Task A → Quote the part of the AWS data pipeline text that starts at "An Amazon MWAA environment requires" and ends at "private subnet, respectively.".

Text →

A company has given the data team its data on job postings. The data scientist's task is to predict the salary of the job postings and has determined to use the average salary as the baseline model for each categorial features. Having to manually unpdate this process each time new data is introduced requires immediate attention before he can move on to other analytic tasks. My job as the data engineer is to create a pipeline that prepares the summary for the average salary of each categorical features; then the data scientist can take the output result and proceeds to perform data analysis and training Machine Learning model.
Datasets: The source data consists of three CSV files and are stored on Cloud in an Amazon S3 bucket. Each observation represents an individual's job posting; each column represents unique information about this applicant and the job applied to.
Amazon Managed Apache Airflow (MWAA): A service hosted on AWS that manage Apache Airflow on the server side. This takes away the user's responsibility in repetitively configuring the airflow environment, which can be unnecessarily time-consuming and mundane. I decided to launch an airflow environment on Amazon MWAA so I can manage the data pipeline without having to worry about the underlying hardware configuration.
Amazon Elastic MapReduce (EMR): Amazon EMR can be used to process a large amount of data using tools such as Apache Hadoop/Spark. The user can easily provision resources for the spark clusters in a highly scalable Big Data environment.
Amazon CloudFormation: A service that provisions a set of AWS infrastructure resources in a reuseable way through a template. For example, you can launch multiple AWS services simultaneously by specifying the corresponding configuration.
Launch an Amazon MWAA environment to create a data pipeline that orchestrates a batch ETL processing workflow in Amazon EMR.
At a high level, the AWS cloud environment for this project is illustrated below.
An Amazon MWAA environment requires the following resources:
- a VPC that spans across 2 different availability zones, each of which consists of a public and a private subnet, respectively.
- a NAT gateway with a route table in each public subnet to connect to the internet
- A S3 gateway VPC endpoint in each availability zone to ensure private connection between Amazon MWAA and Amazon S3.

Records shown →
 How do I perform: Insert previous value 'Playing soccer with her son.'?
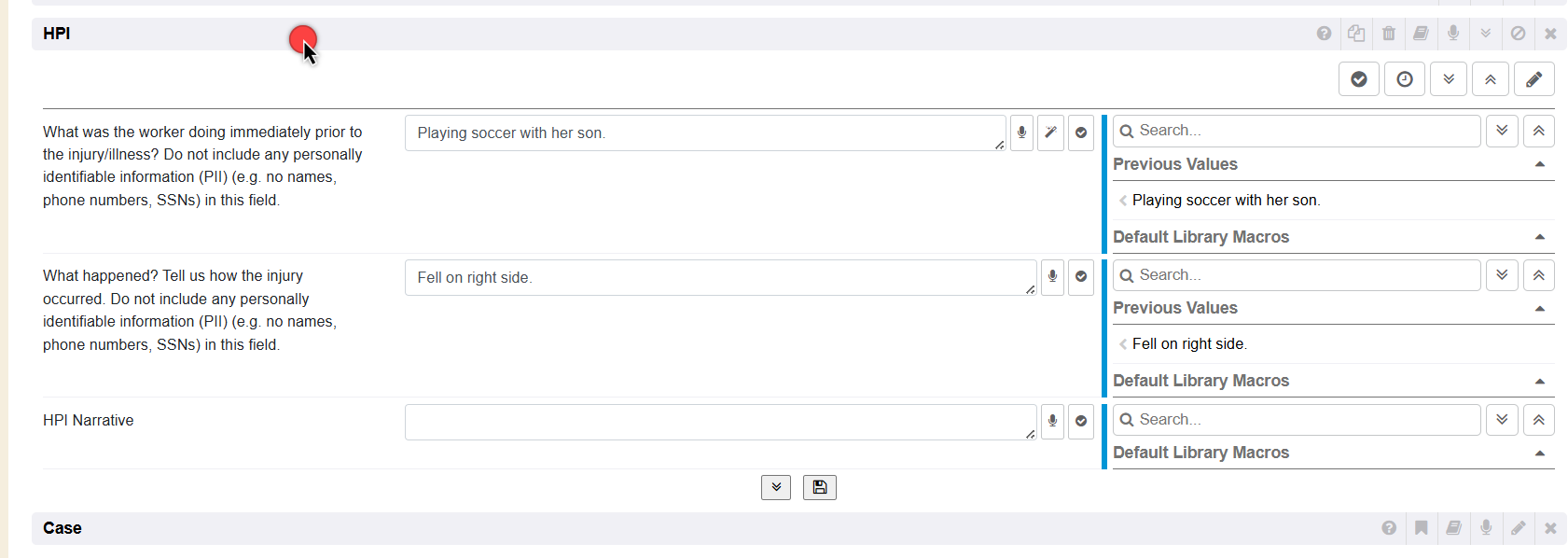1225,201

==

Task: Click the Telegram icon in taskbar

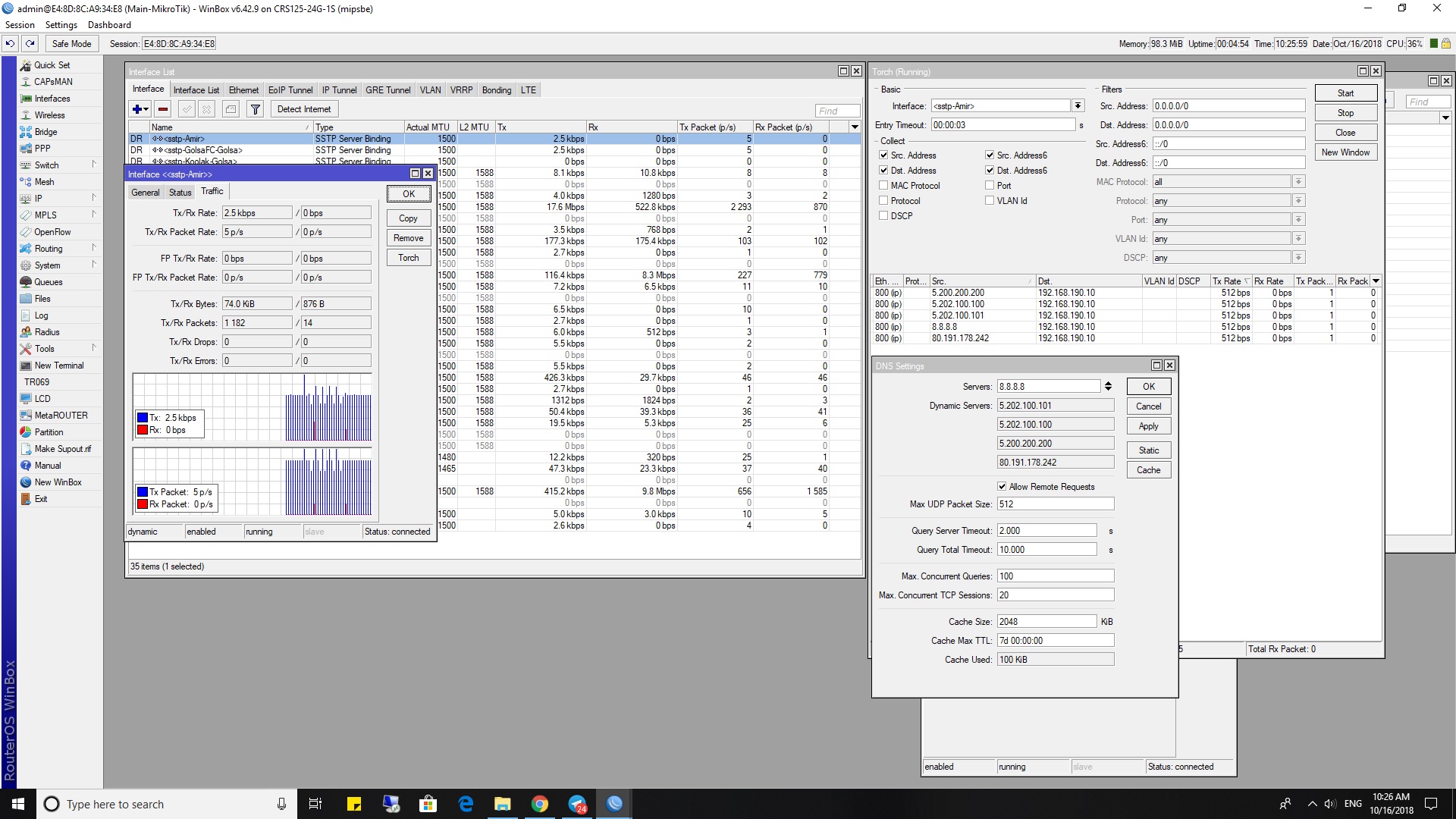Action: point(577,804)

...

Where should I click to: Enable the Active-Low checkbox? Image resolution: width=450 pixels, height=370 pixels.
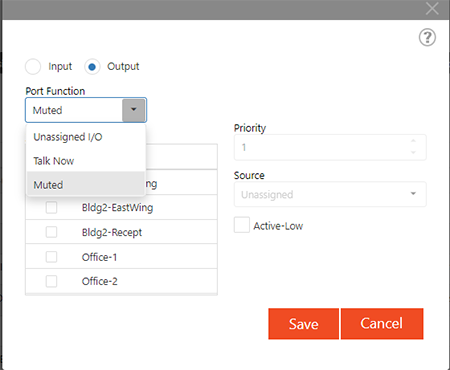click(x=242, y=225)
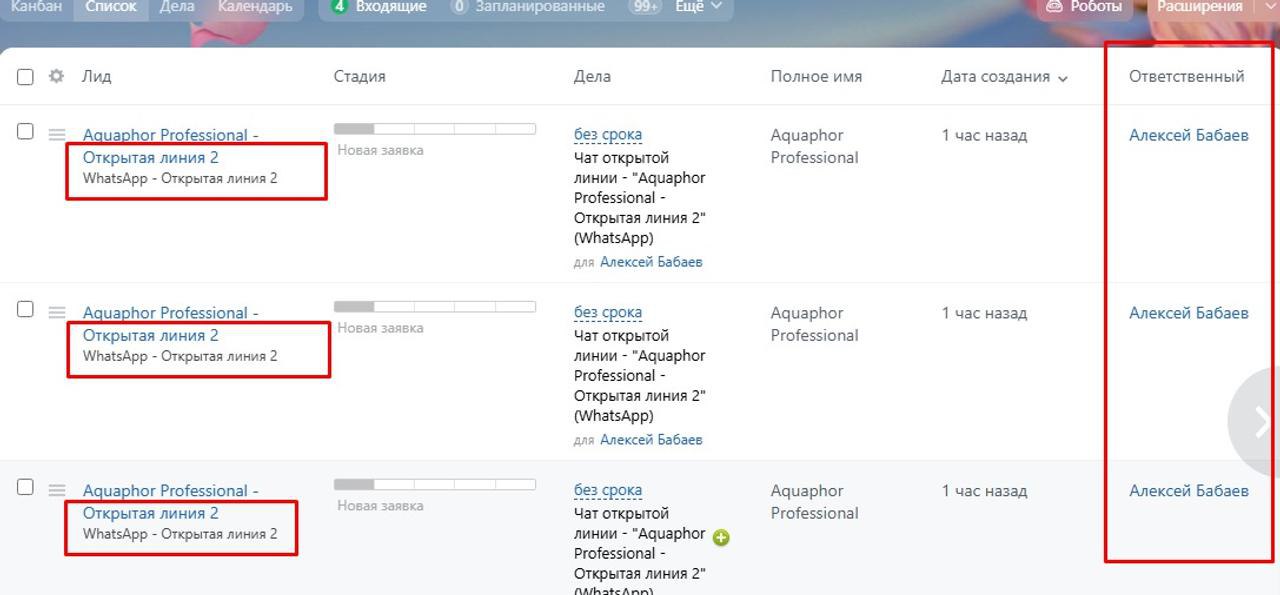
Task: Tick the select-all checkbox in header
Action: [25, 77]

Task B → Print the lines of the listing starting at the line that contains "Where should I" and ending at the line that contains "Action: [25, 77]", both included. Leave out the pictures.

Task output A →
An Amazon MWAA environment requires the following resources:
- a VPC that spans across 2 different availability zones, each of which consists of a public and a private subnet, respectively.

Task output B →
Where should I click to: Enable the Active-Low checkbox? Image resolution: width=450 pixels, height=370 pixels.
click(x=242, y=225)
Task: Tick the select-all checkbox in header
Action: [25, 77]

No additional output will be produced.